The atmosphere of the train changed that day. What had been happy and light, filled with laughing and camaraderie, became sullen and petulant. The commuters stopped talking. An air of discontent rode the wind, and for long years, the train fell silent. Everyone hated the ride. Then the boy came back.

He was sixteen now, tall and charismatic. He was the perfect image of a beautiful young man. The people grinned when they saw him and fell in around him to hug him and laugh. But he had not come alone.

The boy with the inspiring name had brought others with him, darker folk, angry and quarrelsome. These people begged openly for money. When it was denied to them, they grew restless. They grew villainous, and they looked to their leader for aid.

The boy was definitely their leader. He walked these gypsies with humor laced in rage. He led with a cruelty the riders of the train had never seen in him before. Because, see, the boy was furious. He had been living on the streets when the passengers had brought him scarves but he needed a home. They brought him gloves when what he wanted was a family. He had been abused by the life of the homeless, and now that he was powerful and smart, now that he had a crew and a voice, he was here for payment. Payment in misery.

Violence. The boy wanted violence. He intimidated the people to get what he wanted. He stole from them and commanded them about. He pulled a knife on an old man one day when the man accidentally stepped on his foot. He reached out and plucked a woman’s purse out of her hands, rifled through it in front of her, and dropped it when he found what he wanted. His gypsies were worse. And the ride back and forth to the island was hell.

One day, something sparked it. I know not what it was. It was a small thing, though, no punch to the gut, no taking of some innocent rider’s pride. One tiny little injustice provoked the commuters, and the train erupted with an uprising.

People were beaten. Blood and horror, the darkest things a man can do to another man, broke out in the train. The gypsies pulled guns, and bedlam rode free on the speeding train.

Someone started a fire, and within the flames, everyone died. The train crashed and the station shut down.

For years, no train. But after nearly a decade had passed, the people of the mainland and the people of the island erected a new train. On a stormy day, on its maiden run, just when the cloudy skies parted for a bit of sunlight, the engineer looked out his window to the image of a train on fire shooting straight at him. Hundreds of faces hung out the windows, wailing, and on top of the train, wreathed in flames, sat the boy with the perfect name, screaming in horror and hate.

But I never wrote that story. That one slipped past me. I was writing sword and sorcery. I was writing high adventure, and this story did not fit in my genre. It did not fit in my plans, and I shoved it away. I packed it up and put it somewhere.

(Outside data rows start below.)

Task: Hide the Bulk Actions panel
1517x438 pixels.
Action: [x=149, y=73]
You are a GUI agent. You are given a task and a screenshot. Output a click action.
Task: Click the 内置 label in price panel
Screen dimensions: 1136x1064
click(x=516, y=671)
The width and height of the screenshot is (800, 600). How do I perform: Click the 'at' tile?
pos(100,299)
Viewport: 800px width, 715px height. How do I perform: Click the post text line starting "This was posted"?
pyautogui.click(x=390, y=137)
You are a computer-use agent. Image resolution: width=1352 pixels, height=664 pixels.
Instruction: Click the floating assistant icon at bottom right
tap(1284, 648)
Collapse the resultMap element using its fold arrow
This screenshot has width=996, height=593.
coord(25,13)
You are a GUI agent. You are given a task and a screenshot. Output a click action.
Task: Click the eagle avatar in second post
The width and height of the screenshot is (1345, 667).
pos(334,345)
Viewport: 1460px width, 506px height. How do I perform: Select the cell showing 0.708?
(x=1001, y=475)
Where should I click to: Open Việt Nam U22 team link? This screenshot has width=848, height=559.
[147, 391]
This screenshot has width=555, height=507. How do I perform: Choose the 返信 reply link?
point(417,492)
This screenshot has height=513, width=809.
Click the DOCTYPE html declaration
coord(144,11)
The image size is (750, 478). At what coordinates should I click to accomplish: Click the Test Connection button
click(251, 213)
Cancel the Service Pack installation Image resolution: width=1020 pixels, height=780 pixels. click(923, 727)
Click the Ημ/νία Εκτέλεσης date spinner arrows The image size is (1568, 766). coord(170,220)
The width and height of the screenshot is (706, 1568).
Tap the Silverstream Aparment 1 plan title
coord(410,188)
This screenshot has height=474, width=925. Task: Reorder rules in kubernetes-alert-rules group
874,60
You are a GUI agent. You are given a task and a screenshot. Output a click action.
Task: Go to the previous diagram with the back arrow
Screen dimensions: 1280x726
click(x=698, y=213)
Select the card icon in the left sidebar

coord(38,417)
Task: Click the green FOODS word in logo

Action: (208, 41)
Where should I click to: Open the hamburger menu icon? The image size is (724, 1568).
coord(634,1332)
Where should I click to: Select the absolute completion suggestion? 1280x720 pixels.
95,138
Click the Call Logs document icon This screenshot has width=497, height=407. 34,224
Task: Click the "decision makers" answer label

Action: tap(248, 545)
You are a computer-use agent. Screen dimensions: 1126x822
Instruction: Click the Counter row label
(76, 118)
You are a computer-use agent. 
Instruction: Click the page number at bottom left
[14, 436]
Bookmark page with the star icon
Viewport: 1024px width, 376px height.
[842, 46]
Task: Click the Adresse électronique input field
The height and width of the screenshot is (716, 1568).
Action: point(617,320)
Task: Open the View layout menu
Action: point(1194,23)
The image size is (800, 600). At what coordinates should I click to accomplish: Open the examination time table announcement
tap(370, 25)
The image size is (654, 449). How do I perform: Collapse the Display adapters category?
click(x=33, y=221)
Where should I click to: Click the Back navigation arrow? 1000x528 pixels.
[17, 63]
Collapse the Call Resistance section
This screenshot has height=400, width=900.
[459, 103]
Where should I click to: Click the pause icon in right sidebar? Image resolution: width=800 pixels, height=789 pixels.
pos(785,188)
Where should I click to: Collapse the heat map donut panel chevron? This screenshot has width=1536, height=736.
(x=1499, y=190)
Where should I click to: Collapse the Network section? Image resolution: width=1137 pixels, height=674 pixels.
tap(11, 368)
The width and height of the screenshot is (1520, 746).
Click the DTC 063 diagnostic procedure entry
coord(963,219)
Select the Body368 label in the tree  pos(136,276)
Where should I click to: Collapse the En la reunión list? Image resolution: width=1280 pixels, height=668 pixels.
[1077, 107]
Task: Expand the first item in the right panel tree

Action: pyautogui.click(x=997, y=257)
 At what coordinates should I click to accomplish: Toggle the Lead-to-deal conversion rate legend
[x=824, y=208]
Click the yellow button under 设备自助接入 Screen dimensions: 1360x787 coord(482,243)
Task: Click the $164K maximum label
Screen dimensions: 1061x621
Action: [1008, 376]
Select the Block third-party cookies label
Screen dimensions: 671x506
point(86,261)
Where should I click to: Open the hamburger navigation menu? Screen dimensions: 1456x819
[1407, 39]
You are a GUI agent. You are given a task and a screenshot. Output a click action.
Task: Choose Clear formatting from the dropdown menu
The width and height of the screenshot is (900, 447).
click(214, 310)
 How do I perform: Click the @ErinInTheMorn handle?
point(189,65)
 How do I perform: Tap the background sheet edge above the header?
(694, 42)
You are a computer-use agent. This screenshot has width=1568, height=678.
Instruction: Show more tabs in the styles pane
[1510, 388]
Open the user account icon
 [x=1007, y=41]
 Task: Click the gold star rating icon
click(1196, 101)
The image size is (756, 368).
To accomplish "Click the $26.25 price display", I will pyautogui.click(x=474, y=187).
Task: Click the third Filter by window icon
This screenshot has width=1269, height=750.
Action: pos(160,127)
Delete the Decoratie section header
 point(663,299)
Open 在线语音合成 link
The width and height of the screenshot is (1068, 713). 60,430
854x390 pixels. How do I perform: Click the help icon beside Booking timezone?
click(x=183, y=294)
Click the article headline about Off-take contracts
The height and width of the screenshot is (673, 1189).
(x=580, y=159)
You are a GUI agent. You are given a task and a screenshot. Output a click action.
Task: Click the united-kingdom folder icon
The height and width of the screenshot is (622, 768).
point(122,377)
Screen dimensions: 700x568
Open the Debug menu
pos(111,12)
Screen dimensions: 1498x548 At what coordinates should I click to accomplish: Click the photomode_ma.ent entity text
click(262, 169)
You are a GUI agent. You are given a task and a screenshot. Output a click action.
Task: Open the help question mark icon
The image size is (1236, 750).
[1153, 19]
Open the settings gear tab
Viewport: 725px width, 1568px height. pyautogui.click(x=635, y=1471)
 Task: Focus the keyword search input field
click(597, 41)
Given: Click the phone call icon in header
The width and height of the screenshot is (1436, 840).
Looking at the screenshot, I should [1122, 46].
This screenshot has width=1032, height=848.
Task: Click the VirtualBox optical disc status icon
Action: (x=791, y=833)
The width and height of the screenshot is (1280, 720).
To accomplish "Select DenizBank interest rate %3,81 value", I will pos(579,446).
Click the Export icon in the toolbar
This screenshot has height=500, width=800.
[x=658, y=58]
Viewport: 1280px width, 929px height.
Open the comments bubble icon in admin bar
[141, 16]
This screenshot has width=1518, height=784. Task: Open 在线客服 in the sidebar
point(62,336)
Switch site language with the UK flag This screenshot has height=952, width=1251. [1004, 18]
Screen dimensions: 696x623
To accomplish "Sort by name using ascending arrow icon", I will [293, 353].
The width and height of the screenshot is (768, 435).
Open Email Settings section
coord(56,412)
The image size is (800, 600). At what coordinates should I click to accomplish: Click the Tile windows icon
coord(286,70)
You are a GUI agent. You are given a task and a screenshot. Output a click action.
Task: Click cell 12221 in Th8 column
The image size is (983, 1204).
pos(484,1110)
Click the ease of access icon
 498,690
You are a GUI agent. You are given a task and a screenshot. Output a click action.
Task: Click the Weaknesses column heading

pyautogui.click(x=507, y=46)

The name is gone. I have searched my mind for it for years. I would like to write that perfect dream novel. I would love to tell that little boy’s story. But for me, the name is everything. And without it, I cannot gain the momentum to put it all down.

But every now and then, I will be sitting and thinking of a book or driving some street I have known for years. I will be on my deck, grilling pork steak, or in the shower, and I will see before me a flaming train filled with screaming death and a nameless boy riding the top, shrieking in my face.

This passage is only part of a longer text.